→ **Zu lösende Aufgaben**
1. Übersetze aus dem Forenauszug zur Diablo-3-Beta den Satz „Hatte bisher nicht das Glück, für den Beta-Test auserwählt worden zu sein, da sind 3 Tage besser als gar nix“ ins Englische.
2. Nimm den Forenauszug zur Diablo-3-Beta dort wieder auf, wo er aufhört, und schreibe ihn weiter.

→ **Ausgewählter Text**
***

Vorfreude ist auch schon weit genug gesunken.
CE ist schon lange wieder gestrichen und wenn ich am release-tag keine normale mehr bekommen sollte, ist das auch kein grosser Verlust.

btw: Beta Stresstest brauch ich auch nicht unbeding wieder. da haben mir die WoW betas gereicht wie sie alle auf die Server losgelassen haben. ping jenseits von gut und böse, abstürtze und sonstiges brauch ich nicht nochmal.


----------



## wheeler (20. April 2012)

*AW: Diablo 3 Beta - Freies Wochenende für alle !*

na da bin ich doch dabei.mal schauen,ob das d1 d II feeling vorhanden ist,und ein kauf lohnt


----------



## Incredible Alk (20. April 2012)

*AW: Diablo 3 Beta - Freies Wochenende für alle !*



DeMeP schrieb:


> Also mein Downloader zeigt mit ca 4 GB an


 
Ohje... das wird für mich dann wohl eher nix


----------



## HH-Sgt.Miller (20. April 2012)

*AW: Diablo 3 Beta - Freies Wochenende für alle !*

Das finde ich ja mal richtig Nicedas man die Bta ein We lang testen kann dann freu ich mich schon auf heute Abend


----------



## wheeler (20. April 2012)

*AW: Diablo 3 Beta - Freies Wochenende für alle !*

aber den freitag abend verbringt man dann wohl eher mit dem versuch des downloads


----------



## Incredible Alk (20. April 2012)

*AW: Diablo 3 Beta - Freies Wochenende für alle !*

Naja... wenn sich am WE die Gelegenheit ergibt dass ich mal 6 oder 7 Stunden nix besseres zu tun hab als runterzuladen im Hintergrund und zeit zum Spielen finde kuck ich mal rein aber mir ists jetzt auch ziemlich wurscht ob ich jetzt morgen oder in drei Wochen loslege.


----------



## RaVeNV1 (20. April 2012)

*AW: Diablo 3 Beta - Freies Wochenende für alle !*

Danke für die News 

Hatte bisher nicht das Glück, für den Beta-Test auserwählt worden zu sein, da sind 3 Tage besser als gar nix


----------



## Incredible Alk (20. April 2012)

***

→ **Gesammelte Daten**
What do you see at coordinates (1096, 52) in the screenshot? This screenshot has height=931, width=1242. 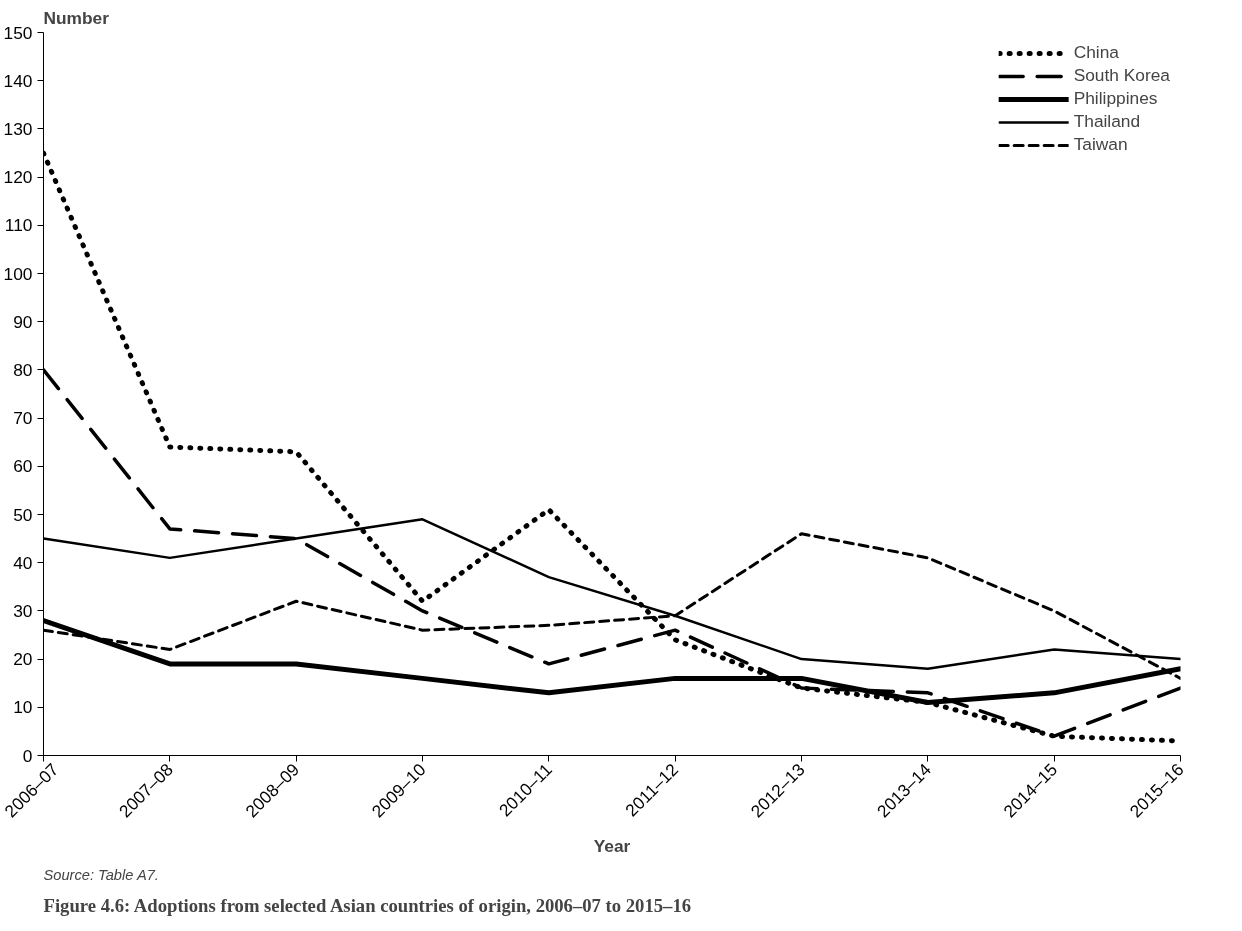 I see `legend-label: China` at bounding box center [1096, 52].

***

→ **Die Lösungen**
1. Hadn't been lucky enough so far to be chosen for the beta test, so 3 days are better than nothing at all.

2.
*AW: Diablo 3 Beta - Freies Wochenende für alle !*

... wenn es denn auch gut funktioniert. Als geschlossener Beta Tester hatte man ja das Glück, dass der Ansturm sehr begrenzt war und soweit ich das mitbekommen habe eigentlich alles gut lief.
Am kommenden WE könnten die Server durchaus mal unspielbar werden wenn Blizzard da nicht 100%tig aufgestellt ist.


----------



## RaVeNV1 (20. April 2012)

*AW: Diablo 3 Beta - Freies Wochenende für alle !*

Natürlich ist das auch mit Hoffen und Bangen verbunden, dass alles glatt läuft.
Aber die Hoffnung stirbt bekanntlich zuletzt.


----------



## michelthemaster (20. April 2012)

*AW: Diablo 3 Beta - Freies Wochenende für alle !*

YAY, da bin ich doch glatt dabei 

Freue mich schon auf meine Collectors Edition, die dann Mitte Mai bei mir ankommen wird.

Gruß

Micha

PS: Endlich ne Open-Beta, wurde aber auch Zeit ^^


----------



## MourDog (20. April 2012)

*AW: Diablo 3 Beta - Freies Wochenende für alle !*



Psytis schrieb:


> was soll ich da noch antesten?
> die Klassen kenn ich, Gameplay kenn ich, grafik kenn ich.
> Vorfreude ist auch schon weit genug gesunken.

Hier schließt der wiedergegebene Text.